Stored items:
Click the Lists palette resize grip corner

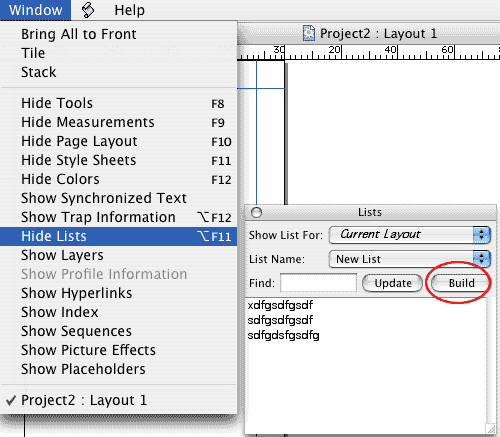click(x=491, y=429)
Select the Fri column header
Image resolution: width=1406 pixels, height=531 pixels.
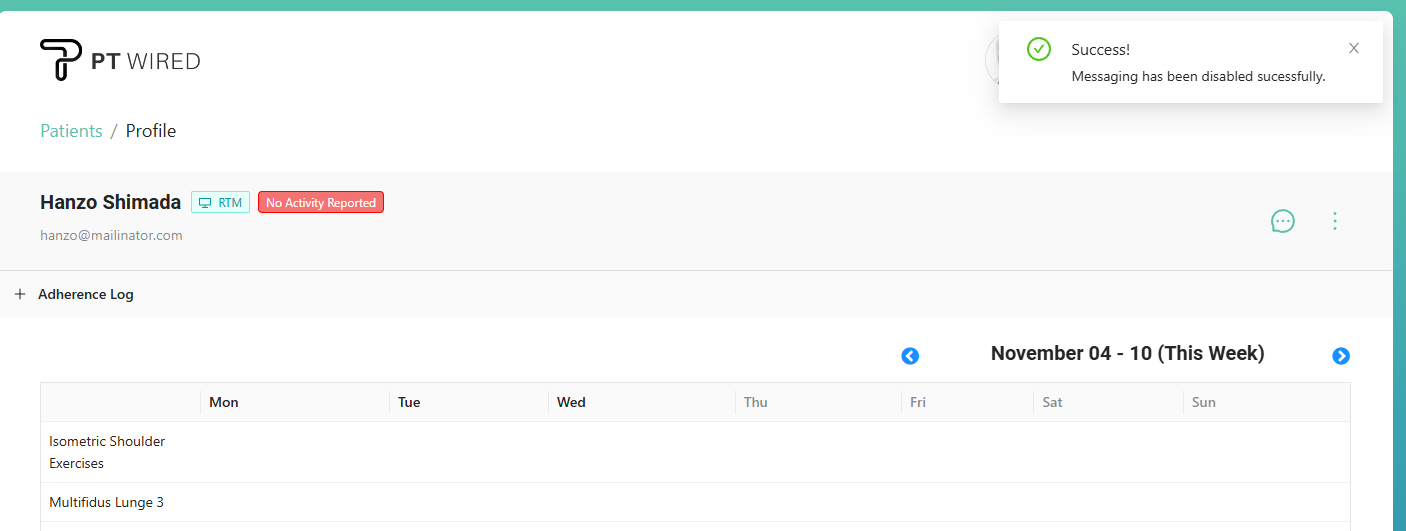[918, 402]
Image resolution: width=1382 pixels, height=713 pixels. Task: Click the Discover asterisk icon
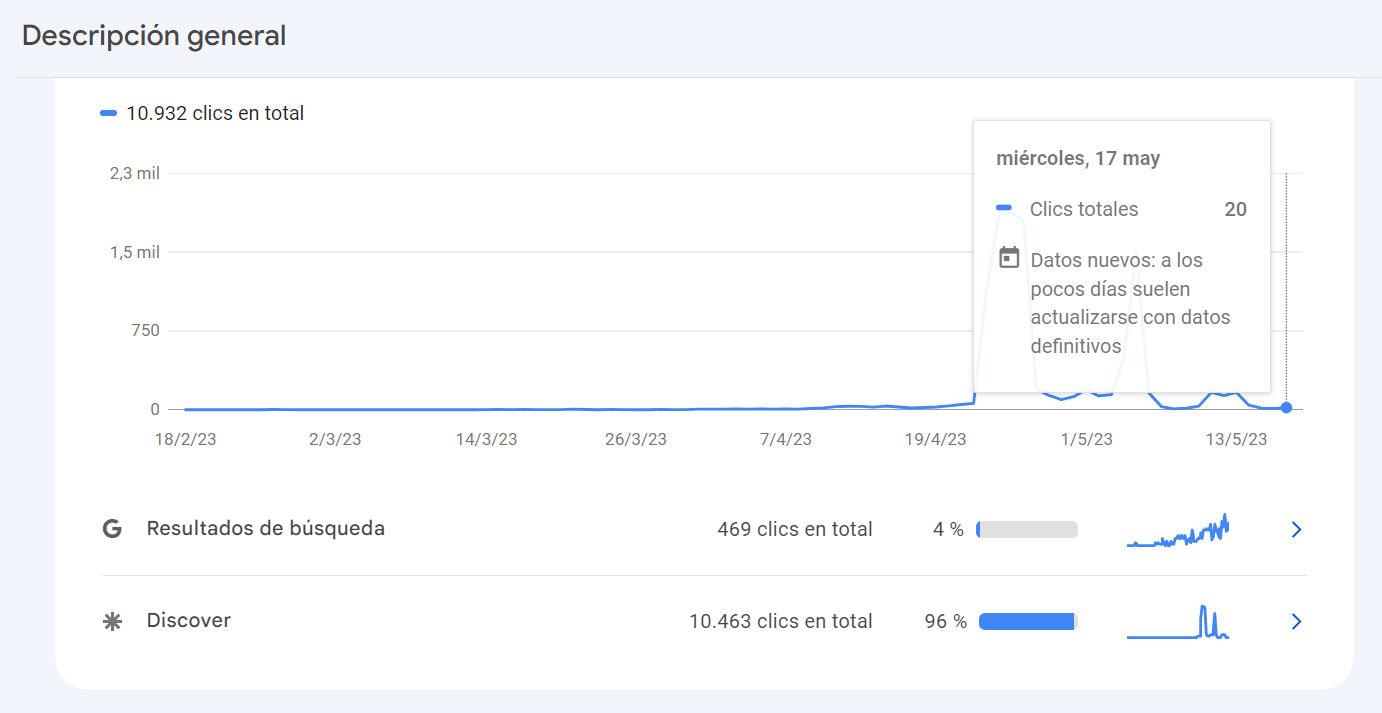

● Directions
Please retype exactly the lines from the line containing "Select the Fri column header" through the final line of the records above, inclusive, leaving out any pictures.

● Task solution
Select the Fri column header
Image resolution: width=1406 pixels, height=531 pixels.
[918, 402]
Image resolution: width=1382 pixels, height=713 pixels. Task: Click the Discover asterisk icon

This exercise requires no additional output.